Materials provided:
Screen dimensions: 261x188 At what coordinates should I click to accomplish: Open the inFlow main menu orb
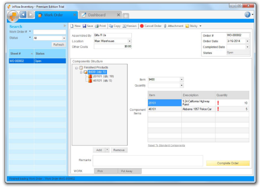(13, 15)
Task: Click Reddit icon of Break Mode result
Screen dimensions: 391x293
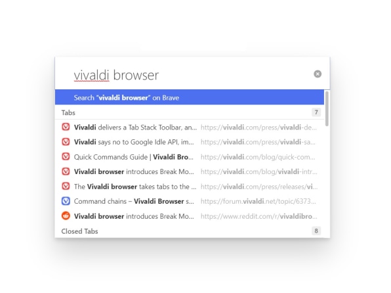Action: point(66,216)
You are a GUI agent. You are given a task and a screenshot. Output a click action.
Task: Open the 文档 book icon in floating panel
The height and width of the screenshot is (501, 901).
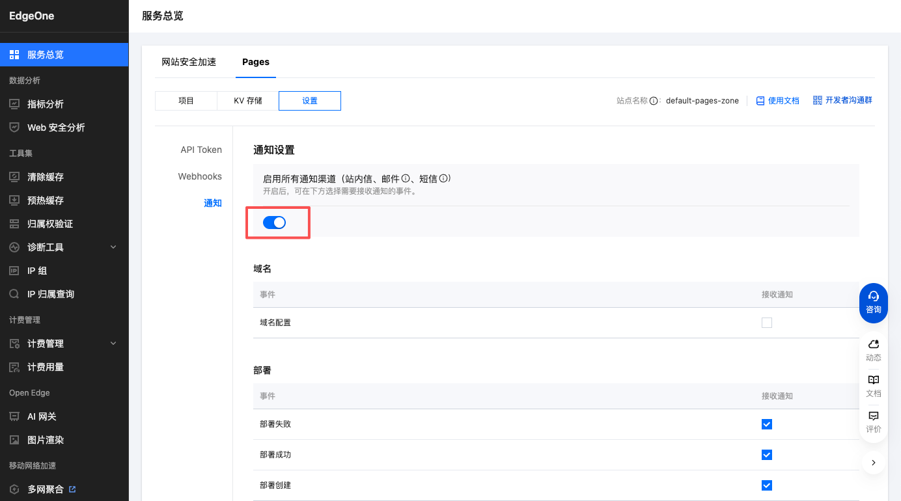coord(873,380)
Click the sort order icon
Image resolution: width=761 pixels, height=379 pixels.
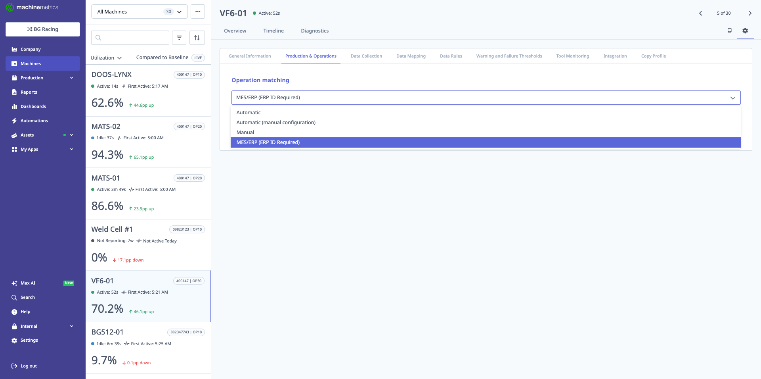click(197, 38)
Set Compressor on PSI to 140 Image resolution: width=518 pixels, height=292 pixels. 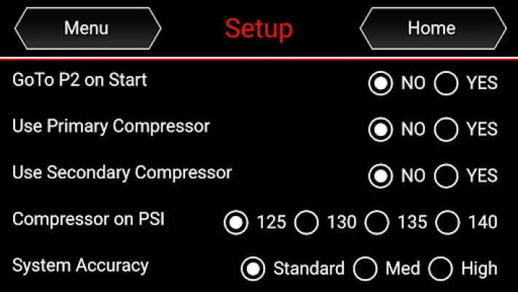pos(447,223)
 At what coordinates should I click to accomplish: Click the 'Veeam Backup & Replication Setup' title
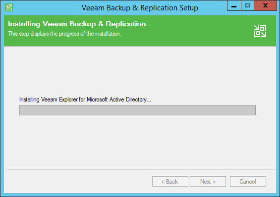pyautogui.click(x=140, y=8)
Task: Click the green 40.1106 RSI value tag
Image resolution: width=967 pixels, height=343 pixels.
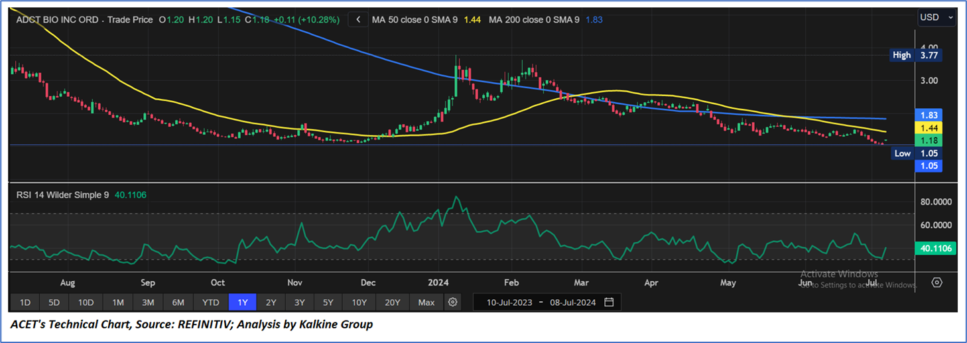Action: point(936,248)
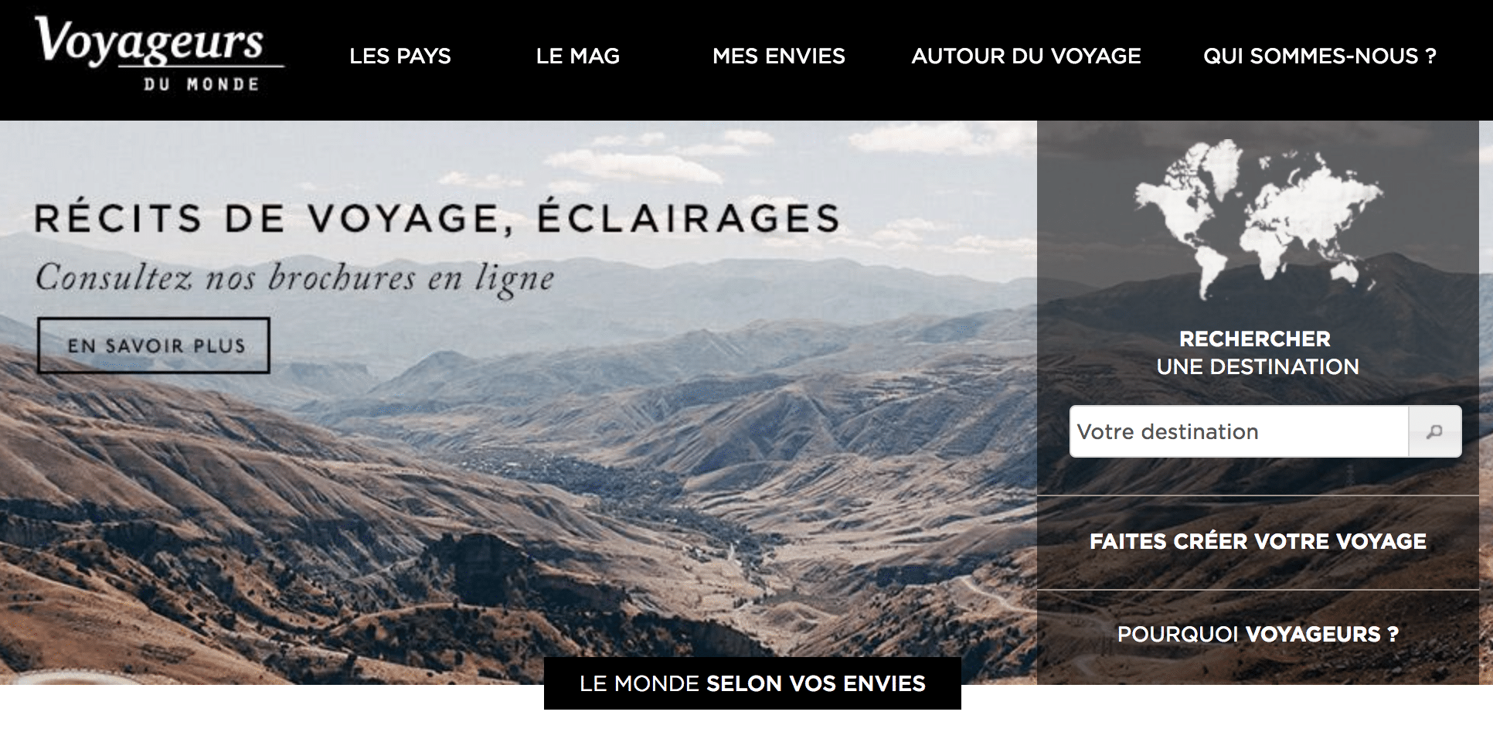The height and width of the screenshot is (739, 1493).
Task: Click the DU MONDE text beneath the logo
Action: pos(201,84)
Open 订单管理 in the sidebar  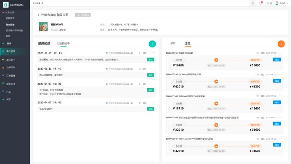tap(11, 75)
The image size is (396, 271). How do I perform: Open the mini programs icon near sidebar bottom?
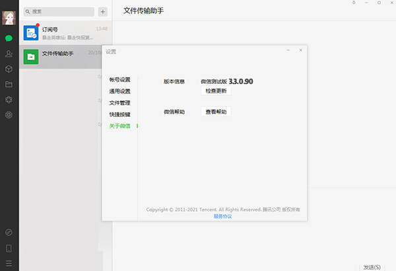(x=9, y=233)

Action item: Exact repetition is required for the lines from the first one in the listing through the one that holds "Task: Open the 文档 book icon in floating panel", and pictures are to be omitted.

Answer for this exercise:
Screen dimensions: 261x188 At what coordinates should I click to accomplish: Open the inFlow main menu orb
(13, 15)
Task: Click Reddit icon of Break Mode result
Screen dimensions: 391x293
Action: point(66,216)
You are a GUI agent. You are given a task and a screenshot. Output a click action.
Task: Open the 文档 book icon in floating panel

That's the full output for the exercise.